● **ASSIGNMENT**: Search the records for the string "agent", and show each line where it appears.

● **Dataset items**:
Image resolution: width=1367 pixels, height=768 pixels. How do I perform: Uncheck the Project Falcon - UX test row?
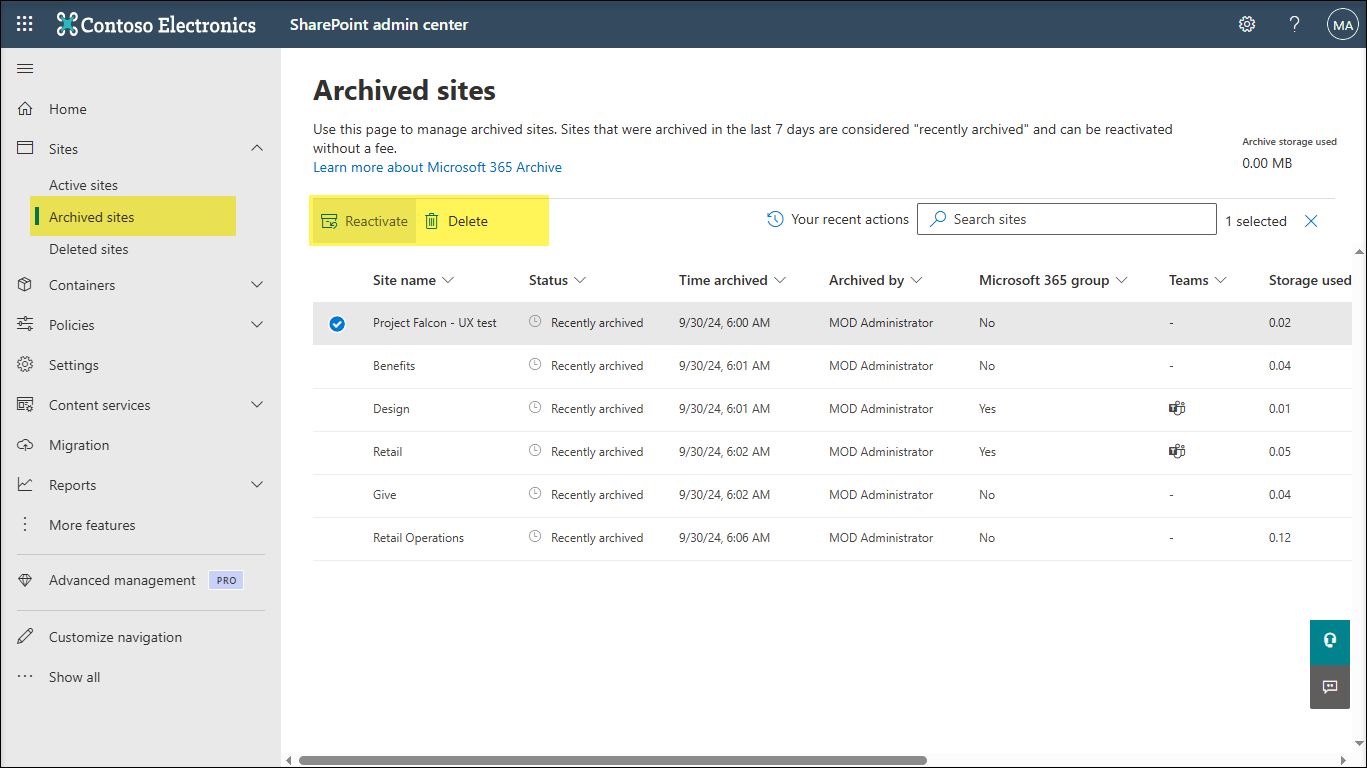pos(337,323)
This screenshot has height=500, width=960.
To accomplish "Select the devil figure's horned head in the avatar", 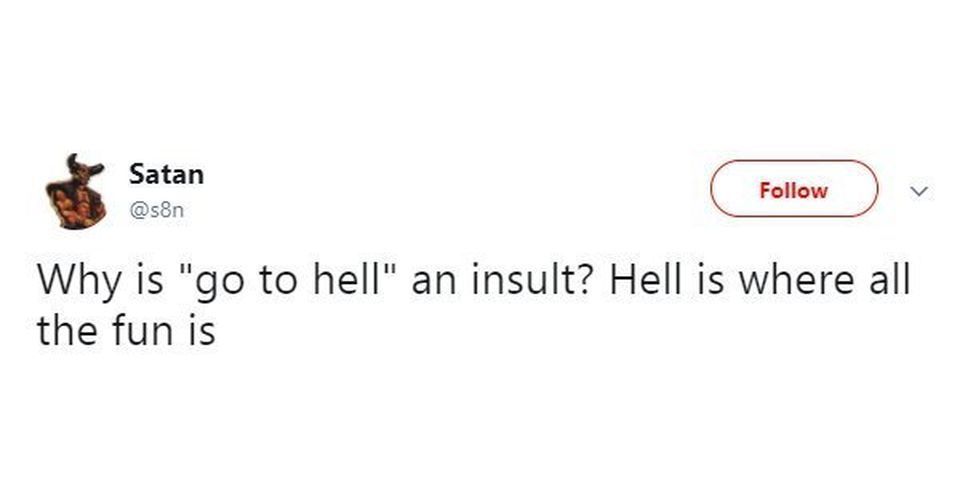I will (83, 168).
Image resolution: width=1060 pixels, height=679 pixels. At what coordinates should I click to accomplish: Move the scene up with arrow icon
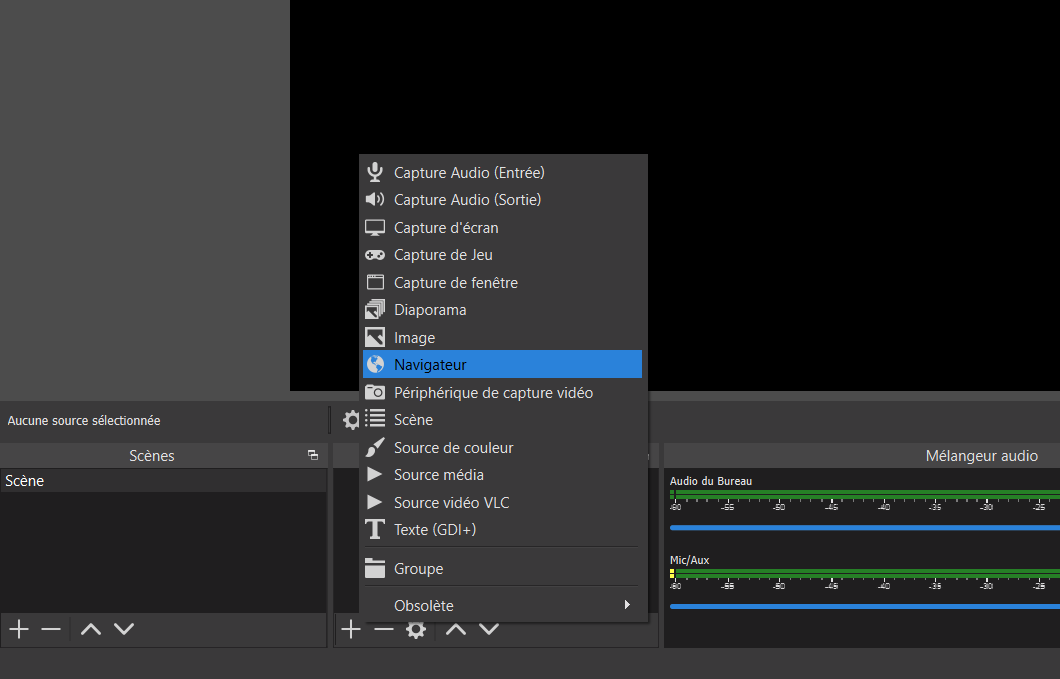[91, 629]

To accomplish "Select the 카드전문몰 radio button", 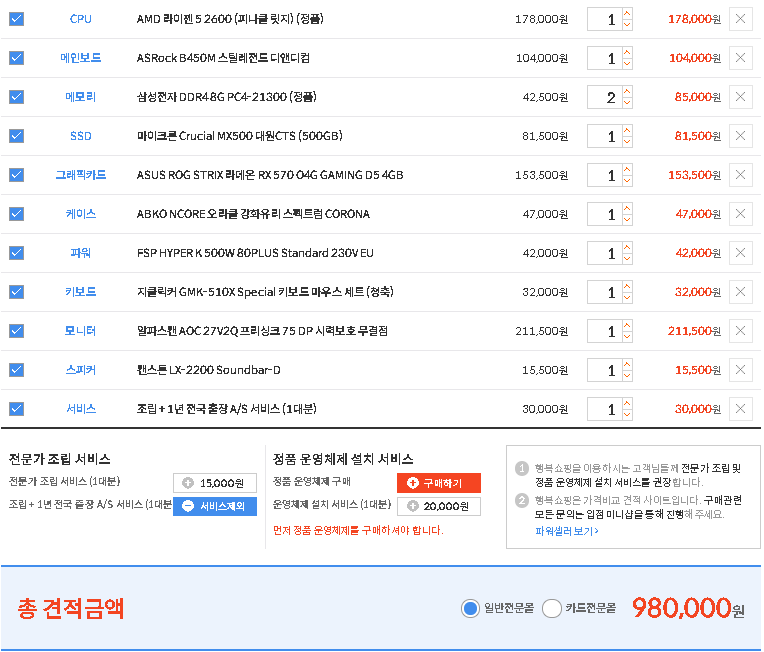I will (552, 608).
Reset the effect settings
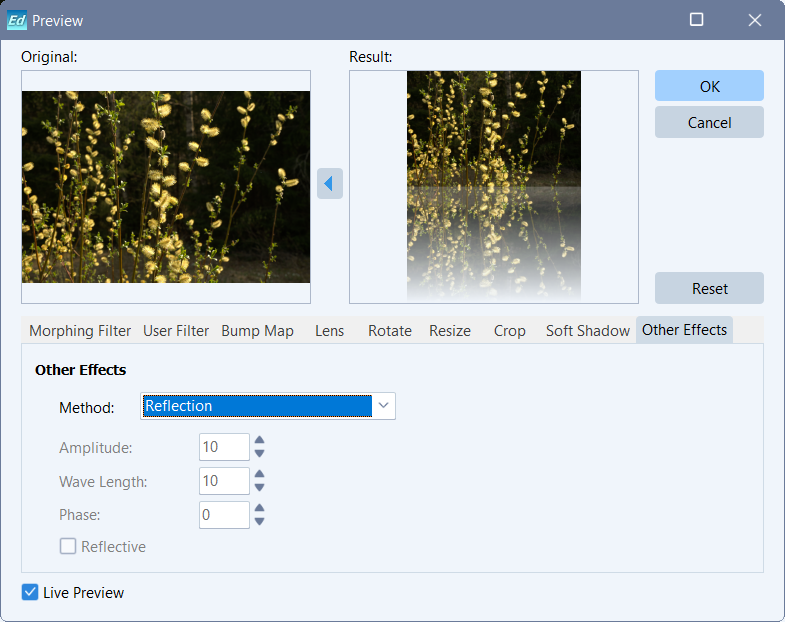Image resolution: width=785 pixels, height=622 pixels. click(x=709, y=288)
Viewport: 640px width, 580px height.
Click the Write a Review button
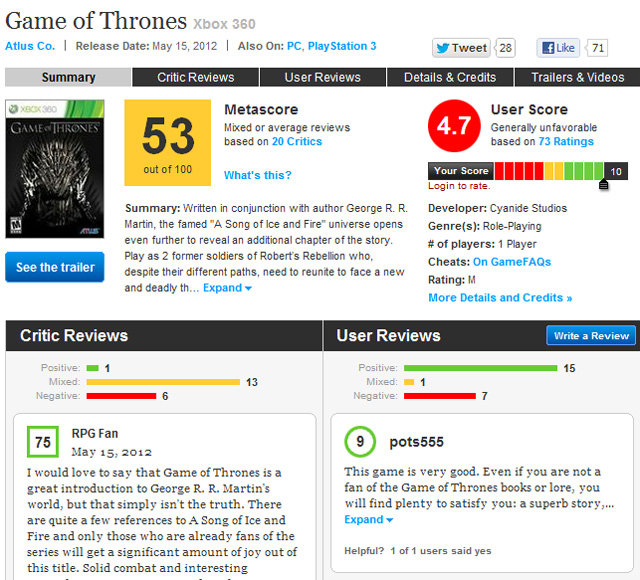(591, 336)
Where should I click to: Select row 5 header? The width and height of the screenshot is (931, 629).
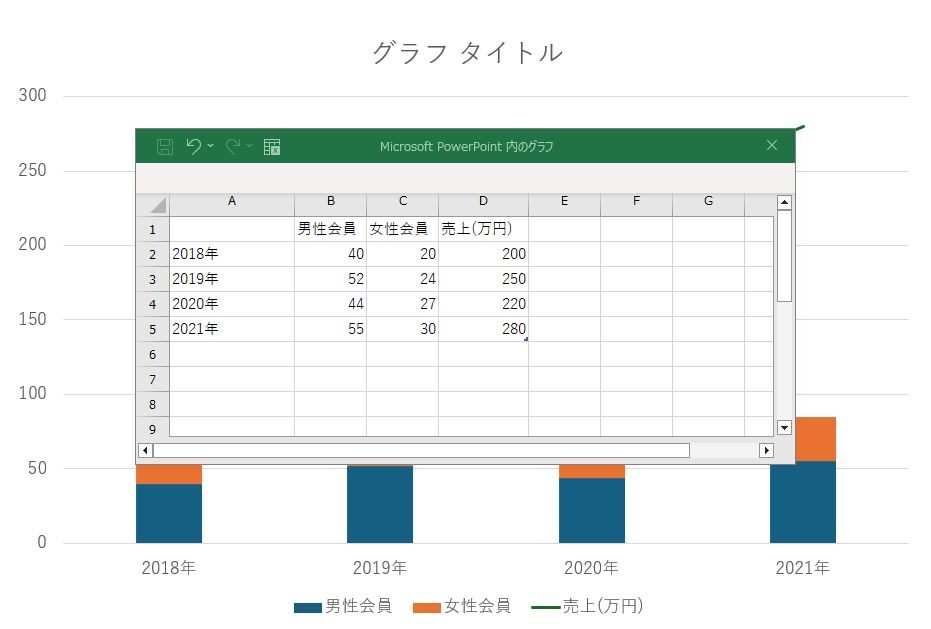[153, 329]
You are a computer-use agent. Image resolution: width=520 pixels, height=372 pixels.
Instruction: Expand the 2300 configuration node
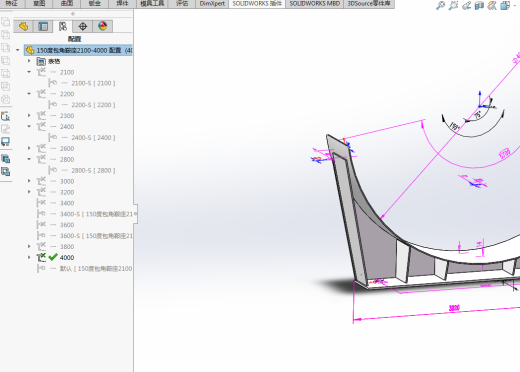click(x=29, y=115)
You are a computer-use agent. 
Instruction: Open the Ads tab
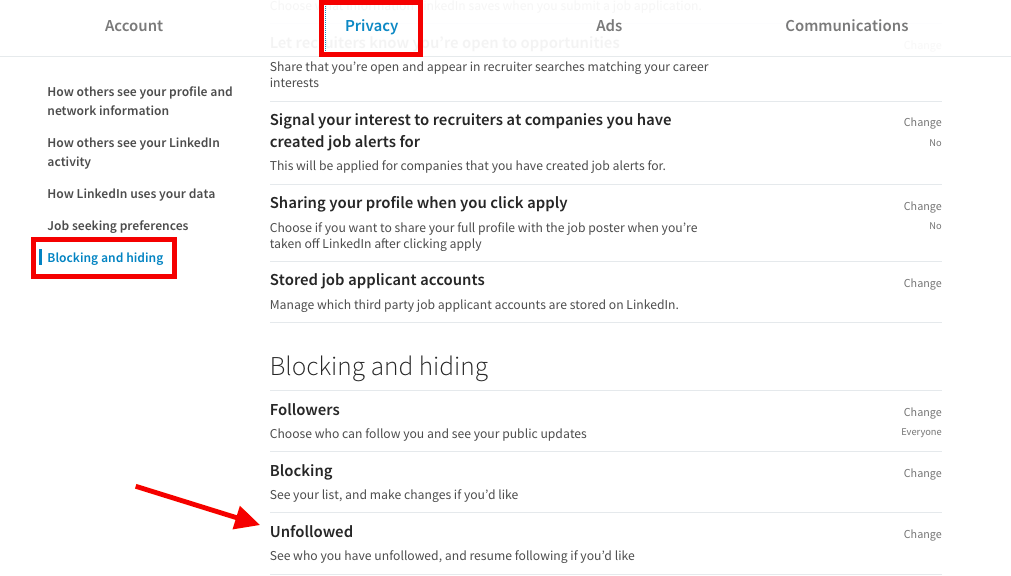(609, 26)
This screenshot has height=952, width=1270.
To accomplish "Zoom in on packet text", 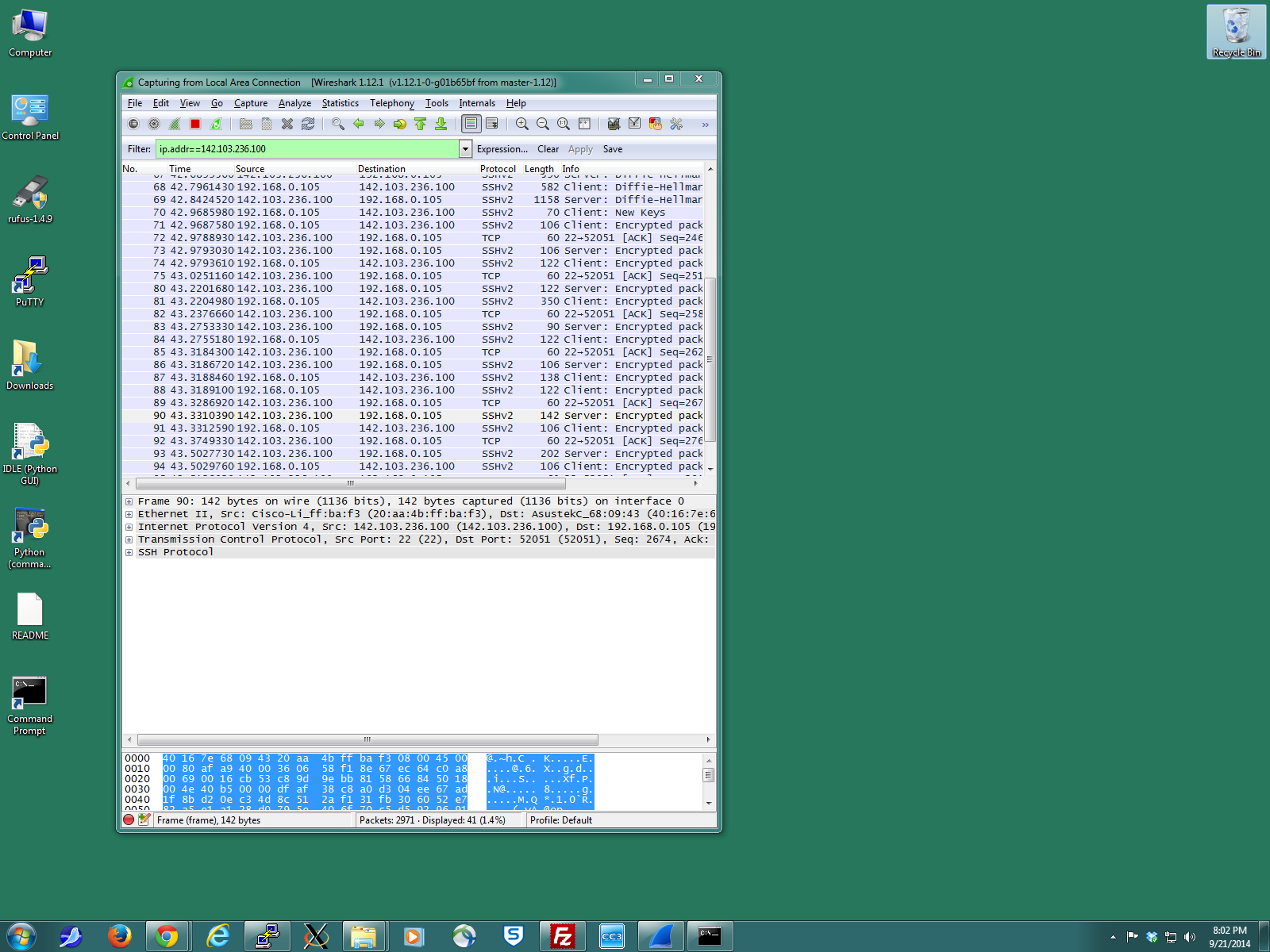I will [522, 124].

● **EXERCISE RESULT**:
You are a computer-use agent. Image resolution: width=520 pixels, height=372 pixels.
You are a computer-use agent. 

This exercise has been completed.